* Raw data
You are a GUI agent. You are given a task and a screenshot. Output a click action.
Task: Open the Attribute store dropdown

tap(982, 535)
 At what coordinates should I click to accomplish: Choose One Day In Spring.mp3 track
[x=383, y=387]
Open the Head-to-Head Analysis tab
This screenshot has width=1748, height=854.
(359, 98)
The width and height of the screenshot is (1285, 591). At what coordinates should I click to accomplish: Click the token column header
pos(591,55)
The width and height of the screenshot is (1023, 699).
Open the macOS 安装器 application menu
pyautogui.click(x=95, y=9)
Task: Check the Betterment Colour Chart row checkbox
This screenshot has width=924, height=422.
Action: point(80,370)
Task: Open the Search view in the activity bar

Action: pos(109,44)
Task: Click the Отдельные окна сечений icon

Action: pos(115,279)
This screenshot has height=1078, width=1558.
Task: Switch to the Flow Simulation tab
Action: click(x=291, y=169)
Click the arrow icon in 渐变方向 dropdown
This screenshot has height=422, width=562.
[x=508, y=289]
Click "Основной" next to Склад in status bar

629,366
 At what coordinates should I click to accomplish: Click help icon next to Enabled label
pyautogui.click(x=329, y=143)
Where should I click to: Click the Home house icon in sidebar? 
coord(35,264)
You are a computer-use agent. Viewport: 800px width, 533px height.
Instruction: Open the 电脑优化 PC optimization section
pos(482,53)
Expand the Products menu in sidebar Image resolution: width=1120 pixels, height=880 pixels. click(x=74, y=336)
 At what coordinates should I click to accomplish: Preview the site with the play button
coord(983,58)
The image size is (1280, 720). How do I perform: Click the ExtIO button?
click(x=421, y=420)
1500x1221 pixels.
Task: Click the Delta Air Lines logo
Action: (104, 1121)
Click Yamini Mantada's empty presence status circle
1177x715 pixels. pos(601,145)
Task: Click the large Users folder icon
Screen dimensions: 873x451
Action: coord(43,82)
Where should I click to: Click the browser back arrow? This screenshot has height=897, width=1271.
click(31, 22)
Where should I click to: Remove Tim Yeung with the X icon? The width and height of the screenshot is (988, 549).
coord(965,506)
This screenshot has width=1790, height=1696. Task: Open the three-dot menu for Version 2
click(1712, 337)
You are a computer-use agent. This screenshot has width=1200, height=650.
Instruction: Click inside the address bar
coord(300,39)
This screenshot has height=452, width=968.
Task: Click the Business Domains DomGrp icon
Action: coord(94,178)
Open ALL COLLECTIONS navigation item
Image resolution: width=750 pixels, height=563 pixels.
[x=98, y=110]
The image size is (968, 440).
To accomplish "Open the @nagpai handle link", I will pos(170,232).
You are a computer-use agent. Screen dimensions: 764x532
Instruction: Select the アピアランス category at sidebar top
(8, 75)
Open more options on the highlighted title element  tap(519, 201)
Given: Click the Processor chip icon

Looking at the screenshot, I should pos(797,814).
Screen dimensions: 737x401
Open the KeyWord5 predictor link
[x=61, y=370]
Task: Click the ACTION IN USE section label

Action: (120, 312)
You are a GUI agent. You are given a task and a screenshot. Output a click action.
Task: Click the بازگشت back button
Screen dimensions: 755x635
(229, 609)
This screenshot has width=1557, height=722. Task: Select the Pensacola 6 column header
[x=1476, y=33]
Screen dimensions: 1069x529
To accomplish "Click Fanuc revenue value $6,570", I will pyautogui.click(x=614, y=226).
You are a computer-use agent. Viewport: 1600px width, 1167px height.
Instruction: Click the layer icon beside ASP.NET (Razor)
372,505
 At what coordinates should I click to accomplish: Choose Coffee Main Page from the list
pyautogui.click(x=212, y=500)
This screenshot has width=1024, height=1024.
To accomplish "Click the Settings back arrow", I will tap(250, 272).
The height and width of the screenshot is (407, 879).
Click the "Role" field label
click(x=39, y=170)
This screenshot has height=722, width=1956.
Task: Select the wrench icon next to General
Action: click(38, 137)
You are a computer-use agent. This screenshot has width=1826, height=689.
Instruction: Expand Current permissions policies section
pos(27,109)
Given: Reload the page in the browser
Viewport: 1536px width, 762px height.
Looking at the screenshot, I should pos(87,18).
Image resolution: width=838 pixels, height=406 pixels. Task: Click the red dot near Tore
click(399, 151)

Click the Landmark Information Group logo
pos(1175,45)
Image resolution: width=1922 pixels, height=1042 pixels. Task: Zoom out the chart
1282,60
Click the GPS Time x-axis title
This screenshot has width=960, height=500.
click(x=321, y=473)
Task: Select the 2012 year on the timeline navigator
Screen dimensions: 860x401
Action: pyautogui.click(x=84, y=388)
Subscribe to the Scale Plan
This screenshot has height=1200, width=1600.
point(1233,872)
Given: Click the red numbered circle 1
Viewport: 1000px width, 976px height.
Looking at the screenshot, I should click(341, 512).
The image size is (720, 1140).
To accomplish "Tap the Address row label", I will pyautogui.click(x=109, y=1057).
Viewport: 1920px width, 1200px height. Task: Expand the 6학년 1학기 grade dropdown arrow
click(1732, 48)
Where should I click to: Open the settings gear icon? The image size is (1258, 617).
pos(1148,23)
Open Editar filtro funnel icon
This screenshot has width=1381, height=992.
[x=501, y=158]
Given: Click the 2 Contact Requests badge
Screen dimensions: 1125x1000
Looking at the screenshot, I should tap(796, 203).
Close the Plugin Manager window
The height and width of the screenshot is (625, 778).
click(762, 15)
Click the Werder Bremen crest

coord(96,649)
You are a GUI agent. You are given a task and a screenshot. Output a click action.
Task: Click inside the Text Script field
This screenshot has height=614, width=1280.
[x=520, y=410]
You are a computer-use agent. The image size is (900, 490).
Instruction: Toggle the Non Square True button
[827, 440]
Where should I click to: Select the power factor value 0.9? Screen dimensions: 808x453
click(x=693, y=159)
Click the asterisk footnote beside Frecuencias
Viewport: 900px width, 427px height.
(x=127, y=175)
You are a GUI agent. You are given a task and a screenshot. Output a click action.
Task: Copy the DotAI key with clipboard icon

* Action item
Find the lines above with the word "agent". Copy them out.

* Finished exercise
You are a GUI agent. You are given a task and a screenshot. Output a click action.
You are a computer-use agent. Viewport: 800px width, 533px height.
You are a computer-use agent. This screenshot has width=1200, height=650.
You are a computer-use agent. Screen dimensions: 764x532
You are a GUI agent. You are given a task and a screenshot. Output a click action.
You are a computer-use agent. Viewport: 1600px width, 1167px height.
You are a computer-use agent. This screenshot has width=1826, height=689.
You are a GUI agent. You are given a task and a screenshot. Output a click action.
You are a computer-use agent. The image size is (900, 490).
You are a GUI agent. You are given a task and a screenshot. Output a click action.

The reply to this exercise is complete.